Copy every line of the records below that holds the word "computer".

[Recorded data]
<<<<
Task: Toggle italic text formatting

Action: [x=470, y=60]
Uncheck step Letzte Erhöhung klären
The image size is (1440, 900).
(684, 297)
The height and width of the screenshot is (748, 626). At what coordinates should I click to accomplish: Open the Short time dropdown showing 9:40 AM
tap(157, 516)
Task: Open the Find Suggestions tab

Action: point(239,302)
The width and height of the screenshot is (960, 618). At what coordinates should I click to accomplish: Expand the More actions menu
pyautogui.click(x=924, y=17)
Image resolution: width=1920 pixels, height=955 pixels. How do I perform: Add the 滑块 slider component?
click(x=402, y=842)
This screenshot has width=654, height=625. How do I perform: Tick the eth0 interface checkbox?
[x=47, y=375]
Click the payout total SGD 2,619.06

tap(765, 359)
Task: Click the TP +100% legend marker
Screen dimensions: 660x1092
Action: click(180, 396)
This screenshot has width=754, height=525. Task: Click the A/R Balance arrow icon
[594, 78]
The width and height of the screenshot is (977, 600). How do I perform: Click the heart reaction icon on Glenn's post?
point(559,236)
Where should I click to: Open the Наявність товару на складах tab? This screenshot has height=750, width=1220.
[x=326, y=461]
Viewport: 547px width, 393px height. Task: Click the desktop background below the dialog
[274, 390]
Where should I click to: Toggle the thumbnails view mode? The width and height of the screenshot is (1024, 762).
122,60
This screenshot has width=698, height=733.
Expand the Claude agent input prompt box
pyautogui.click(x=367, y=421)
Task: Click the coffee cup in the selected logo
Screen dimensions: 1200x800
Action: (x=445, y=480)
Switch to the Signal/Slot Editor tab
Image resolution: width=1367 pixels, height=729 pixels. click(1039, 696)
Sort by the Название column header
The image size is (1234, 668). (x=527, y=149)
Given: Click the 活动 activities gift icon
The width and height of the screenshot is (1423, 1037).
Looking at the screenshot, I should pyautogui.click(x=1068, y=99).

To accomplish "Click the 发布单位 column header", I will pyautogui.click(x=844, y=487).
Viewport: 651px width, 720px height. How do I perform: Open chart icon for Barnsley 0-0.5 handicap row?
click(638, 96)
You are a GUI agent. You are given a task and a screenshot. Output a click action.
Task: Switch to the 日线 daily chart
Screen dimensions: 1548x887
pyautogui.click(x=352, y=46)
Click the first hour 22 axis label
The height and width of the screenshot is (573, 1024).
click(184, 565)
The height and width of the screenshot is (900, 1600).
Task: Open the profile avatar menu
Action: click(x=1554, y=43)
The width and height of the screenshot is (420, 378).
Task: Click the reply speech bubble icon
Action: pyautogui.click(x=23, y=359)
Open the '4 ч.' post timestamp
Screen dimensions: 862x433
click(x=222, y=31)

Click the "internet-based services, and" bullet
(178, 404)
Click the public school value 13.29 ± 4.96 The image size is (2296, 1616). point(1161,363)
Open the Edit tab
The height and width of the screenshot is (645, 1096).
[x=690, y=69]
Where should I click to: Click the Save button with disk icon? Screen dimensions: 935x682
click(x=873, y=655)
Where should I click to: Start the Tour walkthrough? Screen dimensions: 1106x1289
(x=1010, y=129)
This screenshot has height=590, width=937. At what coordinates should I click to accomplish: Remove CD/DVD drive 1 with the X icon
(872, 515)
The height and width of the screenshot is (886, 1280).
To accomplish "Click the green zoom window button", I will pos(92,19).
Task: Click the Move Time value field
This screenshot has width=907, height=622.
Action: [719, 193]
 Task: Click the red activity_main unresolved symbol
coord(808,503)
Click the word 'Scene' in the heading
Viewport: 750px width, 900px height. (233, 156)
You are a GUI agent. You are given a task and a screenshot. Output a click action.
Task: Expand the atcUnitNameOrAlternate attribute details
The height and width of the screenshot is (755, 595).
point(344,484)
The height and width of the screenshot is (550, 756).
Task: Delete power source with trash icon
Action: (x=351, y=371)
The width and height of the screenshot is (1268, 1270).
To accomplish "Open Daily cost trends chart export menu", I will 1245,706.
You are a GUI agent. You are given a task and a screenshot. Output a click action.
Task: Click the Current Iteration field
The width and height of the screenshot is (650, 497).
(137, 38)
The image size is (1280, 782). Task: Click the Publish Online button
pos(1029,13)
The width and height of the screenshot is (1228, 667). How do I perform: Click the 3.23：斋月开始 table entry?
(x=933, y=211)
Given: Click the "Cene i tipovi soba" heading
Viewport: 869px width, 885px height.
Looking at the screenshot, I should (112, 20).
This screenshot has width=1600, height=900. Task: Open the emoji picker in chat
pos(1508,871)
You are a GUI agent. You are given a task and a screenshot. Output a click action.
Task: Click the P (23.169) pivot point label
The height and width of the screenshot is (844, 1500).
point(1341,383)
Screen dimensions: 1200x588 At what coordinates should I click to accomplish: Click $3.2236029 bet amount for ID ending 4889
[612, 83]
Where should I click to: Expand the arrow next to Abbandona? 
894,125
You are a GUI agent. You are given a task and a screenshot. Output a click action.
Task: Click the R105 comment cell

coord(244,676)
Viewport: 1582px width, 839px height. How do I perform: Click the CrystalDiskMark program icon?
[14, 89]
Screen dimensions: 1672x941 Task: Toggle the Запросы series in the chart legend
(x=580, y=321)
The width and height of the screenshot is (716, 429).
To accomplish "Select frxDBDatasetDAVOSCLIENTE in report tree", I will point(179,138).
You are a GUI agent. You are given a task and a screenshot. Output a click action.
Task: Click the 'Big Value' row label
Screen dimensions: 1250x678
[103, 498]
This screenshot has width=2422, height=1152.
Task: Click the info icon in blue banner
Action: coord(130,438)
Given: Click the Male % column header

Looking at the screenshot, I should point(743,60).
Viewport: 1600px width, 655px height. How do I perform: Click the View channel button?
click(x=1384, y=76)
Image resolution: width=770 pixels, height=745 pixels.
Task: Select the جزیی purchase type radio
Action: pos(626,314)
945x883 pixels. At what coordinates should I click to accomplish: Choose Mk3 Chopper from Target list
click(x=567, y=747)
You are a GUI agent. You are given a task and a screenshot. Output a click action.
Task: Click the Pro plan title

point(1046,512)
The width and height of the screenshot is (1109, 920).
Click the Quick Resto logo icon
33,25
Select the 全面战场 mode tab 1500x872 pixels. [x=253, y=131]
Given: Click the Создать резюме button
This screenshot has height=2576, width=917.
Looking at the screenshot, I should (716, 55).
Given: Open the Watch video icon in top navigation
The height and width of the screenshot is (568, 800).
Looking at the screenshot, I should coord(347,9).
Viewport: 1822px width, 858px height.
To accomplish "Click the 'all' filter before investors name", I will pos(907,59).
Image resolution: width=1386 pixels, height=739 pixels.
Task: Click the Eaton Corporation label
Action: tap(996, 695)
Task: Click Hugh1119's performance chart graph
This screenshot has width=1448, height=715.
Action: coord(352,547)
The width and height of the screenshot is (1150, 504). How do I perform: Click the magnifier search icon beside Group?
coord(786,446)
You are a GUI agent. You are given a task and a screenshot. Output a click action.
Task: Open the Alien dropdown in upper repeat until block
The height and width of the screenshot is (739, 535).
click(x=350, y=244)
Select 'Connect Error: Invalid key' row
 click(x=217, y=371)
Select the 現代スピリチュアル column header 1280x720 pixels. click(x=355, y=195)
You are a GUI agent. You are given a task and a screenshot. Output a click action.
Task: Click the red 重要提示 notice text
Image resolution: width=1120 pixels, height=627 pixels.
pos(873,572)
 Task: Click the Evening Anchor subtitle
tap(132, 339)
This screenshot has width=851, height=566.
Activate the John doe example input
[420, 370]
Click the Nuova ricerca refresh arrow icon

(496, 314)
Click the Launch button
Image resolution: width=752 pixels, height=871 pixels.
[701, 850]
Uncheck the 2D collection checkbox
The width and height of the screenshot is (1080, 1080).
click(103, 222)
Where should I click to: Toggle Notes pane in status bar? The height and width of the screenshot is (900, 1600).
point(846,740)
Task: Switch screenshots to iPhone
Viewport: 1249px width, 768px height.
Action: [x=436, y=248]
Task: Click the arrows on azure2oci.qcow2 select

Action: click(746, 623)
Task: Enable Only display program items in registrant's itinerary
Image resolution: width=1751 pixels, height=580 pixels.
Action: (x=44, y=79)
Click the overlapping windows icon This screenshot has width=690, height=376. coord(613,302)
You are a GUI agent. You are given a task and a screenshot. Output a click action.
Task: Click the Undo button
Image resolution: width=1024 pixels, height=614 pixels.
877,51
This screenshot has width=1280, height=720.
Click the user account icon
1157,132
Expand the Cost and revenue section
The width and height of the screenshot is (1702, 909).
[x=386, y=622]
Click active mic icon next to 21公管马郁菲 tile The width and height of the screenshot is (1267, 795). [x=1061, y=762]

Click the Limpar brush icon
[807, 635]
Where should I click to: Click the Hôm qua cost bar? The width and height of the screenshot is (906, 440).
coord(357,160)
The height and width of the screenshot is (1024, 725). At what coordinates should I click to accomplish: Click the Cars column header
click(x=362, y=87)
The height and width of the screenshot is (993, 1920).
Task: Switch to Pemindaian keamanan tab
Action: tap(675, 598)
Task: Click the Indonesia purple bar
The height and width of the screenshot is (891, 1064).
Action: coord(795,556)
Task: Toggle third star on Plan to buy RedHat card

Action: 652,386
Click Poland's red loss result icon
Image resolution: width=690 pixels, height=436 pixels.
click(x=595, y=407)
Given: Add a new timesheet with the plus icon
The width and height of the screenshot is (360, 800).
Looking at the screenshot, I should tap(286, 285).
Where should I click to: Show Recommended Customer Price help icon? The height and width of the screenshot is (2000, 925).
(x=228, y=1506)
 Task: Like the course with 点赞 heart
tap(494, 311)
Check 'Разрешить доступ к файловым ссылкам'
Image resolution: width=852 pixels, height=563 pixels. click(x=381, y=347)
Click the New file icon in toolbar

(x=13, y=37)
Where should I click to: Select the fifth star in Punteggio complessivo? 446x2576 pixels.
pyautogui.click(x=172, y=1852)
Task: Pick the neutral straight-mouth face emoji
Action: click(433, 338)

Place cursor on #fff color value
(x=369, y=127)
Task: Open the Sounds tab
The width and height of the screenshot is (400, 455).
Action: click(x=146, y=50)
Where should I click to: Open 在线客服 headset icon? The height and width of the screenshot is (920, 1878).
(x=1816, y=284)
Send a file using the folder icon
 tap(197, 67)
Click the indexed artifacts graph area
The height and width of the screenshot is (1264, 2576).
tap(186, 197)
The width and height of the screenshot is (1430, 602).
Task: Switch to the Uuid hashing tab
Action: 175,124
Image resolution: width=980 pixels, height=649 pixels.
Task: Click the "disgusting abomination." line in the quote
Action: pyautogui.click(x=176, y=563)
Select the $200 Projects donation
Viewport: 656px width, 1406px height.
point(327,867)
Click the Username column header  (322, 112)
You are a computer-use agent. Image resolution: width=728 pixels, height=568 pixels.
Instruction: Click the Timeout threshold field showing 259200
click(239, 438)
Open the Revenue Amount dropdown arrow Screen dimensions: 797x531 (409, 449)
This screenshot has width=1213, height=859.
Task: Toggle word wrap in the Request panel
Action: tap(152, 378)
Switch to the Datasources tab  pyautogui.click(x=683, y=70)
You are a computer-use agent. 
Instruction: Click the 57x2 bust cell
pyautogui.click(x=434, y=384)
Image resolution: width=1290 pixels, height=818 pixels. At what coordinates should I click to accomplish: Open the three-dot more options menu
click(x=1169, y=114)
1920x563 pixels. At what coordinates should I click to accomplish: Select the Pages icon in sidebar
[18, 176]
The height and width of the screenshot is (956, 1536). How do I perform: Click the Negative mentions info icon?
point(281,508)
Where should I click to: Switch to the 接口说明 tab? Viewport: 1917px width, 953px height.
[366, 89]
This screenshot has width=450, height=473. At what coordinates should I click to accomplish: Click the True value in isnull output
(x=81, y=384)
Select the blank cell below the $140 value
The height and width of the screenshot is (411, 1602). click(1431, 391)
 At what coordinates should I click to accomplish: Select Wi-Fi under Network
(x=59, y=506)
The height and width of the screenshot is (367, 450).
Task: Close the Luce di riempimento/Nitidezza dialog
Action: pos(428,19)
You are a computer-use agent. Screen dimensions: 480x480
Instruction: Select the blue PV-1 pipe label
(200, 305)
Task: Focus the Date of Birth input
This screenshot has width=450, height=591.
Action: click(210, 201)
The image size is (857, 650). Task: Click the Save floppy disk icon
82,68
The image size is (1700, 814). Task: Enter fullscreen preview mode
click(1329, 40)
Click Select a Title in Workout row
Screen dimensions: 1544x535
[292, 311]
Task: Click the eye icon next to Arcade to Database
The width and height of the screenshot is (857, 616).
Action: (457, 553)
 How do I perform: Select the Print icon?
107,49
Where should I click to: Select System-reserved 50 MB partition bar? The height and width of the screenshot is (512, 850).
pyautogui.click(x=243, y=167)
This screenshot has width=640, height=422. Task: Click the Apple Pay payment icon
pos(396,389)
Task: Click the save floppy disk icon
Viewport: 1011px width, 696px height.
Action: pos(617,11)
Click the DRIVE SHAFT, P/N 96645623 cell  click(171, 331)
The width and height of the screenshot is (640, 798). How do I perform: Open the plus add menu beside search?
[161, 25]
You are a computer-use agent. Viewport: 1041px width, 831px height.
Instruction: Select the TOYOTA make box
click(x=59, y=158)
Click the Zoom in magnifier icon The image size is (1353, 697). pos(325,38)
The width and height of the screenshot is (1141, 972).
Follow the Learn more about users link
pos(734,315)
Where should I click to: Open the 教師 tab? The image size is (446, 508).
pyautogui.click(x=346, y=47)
>>>>
Written answer:
You are a computer-use agent. Image resolution: width=728 pixels, height=568 pixels.
You are a computer-use agent. 
You are a computer-use agent. Screen dimensions: 480x480
You are a computer-use agent. Viewport: 1041px width, 831px height.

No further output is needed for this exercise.